Bug 1907290

Summary: Certificat error on operator upgrade
Product: OpenShift Container Platform Reporter: Nahshon Unna-Tsameret <nunnatsa>
Component: OLMAssignee: Kevin Rizza <krizza>
OLM sub component: OLM QA Contact: Jian Zhang <jiazha>
Status: CLOSED INSUFFICIENT_DATA Docs Contact:
Severity: medium    
Priority: medium CC: agreene, dageoffr, danken, davegord, dbasunag, dsover, jkeister, kmajcher, krizza, ocohen, rnetser, tyslaton, vdinh
Version: 4.7Keywords: Reopened
Target Milestone: ---   
Target Release: ---   
Hardware: All   
OS: All   
Whiteboard:
Fixed In Version: Doc Type: If docs needed, set a value
Doc Text:
Story Points: ---
Clone Of: Environment:
Last Closed: 2022-05-26 16:01:45 UTC Type: Bug
Regression: --- Mount Type: ---
Documentation: --- CRM:
Verified Versions: Category: ---
oVirt Team: --- RHEL 7.3 requirements from Atomic Host:
Cloudforms Team: --- Target Upstream Version:
Embargoed:
Attachments:
Description Flags
OLM operator log none

Description Nahshon Unna-Tsameret 2020-12-14 06:29:59 UTC
Created attachment 1738865 [details]
OLM operator log

Description of problem:
HCO openshift-ci failes on AWS, After upgrading CNV, while trying to send a request to hco-webhook, with the following error:

> Error from server (InternalError): Internal error occurred: failed calling webhook "mutate-ns-hco.kubevirt.io": Post "https://hco-webhook-service.kubevirt-hyperconverged.svc:4343/mutate-ns-hco-kubevirt-io?timeout=30s": x509: certificate signed by unknown authority (possibly because of "x509: ECDSA verification failure" while trying to verify candidate authority certificate "Red Hat, Inc.")

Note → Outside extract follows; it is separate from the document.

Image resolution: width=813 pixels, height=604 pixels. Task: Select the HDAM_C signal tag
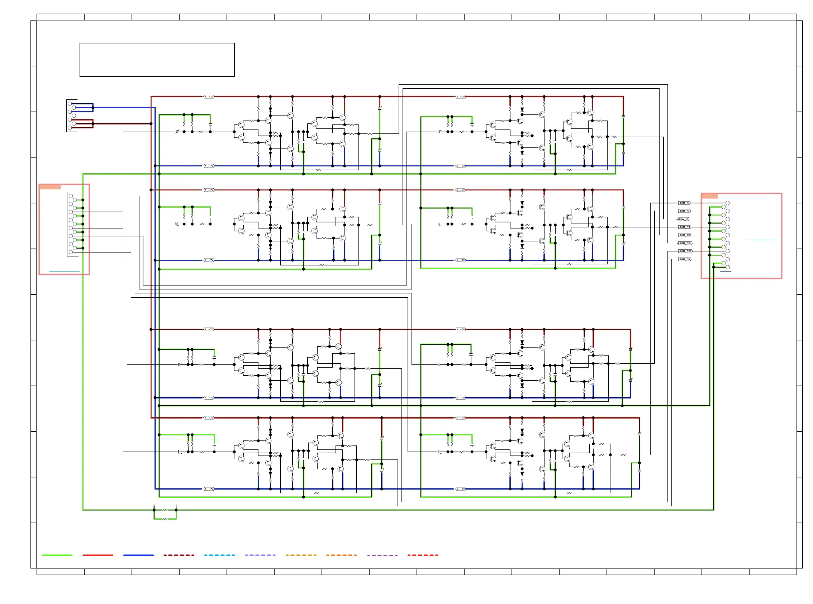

For example: https://prow.ci.openshift.org/view/gs/origin-ci-test/pr-logs/pull/kubevirt_hyperconverged-cluster-operator/991/pull-ci-kubevirt-hyperconverged-cluster-operator-master-hco-e2e-upgrade-prev-azure/1336649438625533952
 

Here is where the test installs the "old" version:
https://github.com/kubevirt/hyperconverged-cluster-operator/blob/d1efad33eb3e6624e4ee337f593218239e86ea48/hack/upgrade-test.sh#L165-L177

And here is where the test updates the CSV version for upgrade:
https://github.com/kubevirt/hyperconverged-cluster-operator/blob/d1efad33eb3e6624e4ee337f593218239e86ea48/hack/upgrade-test.sh#L215


It was reporoduced in different scenario: using this index image: 

> quay.io/nunnatsa/hyperconverged-cluster-index:1.3.0 

1. We installed the 1.3.0 channel, then had to fix its CSV manually (another issue) to remove an annotations.description field from one of the templates, then it completed the installation.
2. uninstall 1.3.0 (originally, in order to start the upgrade scenario from 1.2.0)
3. install 1.2.0
4. trying to deploy the HyperConverged CR:
> cat <<EOF | oc} create -n kubevirt-hyperconverged -f -
> apiVersion: hco.kubevirt.io/v1beta1
> kind: HyperConverged
> metadata:
>  name: kubevirt-hyperconverged
> spec:
>   infra: {}
>   workloads: {}
> EOF

At this point, we got this error:
> Error from server (InternalError): error when creating "deploy/hco.cr.yaml": Internal error occurred: failed calling webhook "validate-hco.kubevirt.io": Post "https://hco-webhook-service.kubevirt-hyperconverged.svc:4343/validate-hco-kubevirt-io-v1beta1-hyperconverged?timeout=30s": x509: certificate signed by unknown authority (possibly because of "x509: ECDSA verification failure" while trying to verify candidate authority certificate "Red Hat, Inc.")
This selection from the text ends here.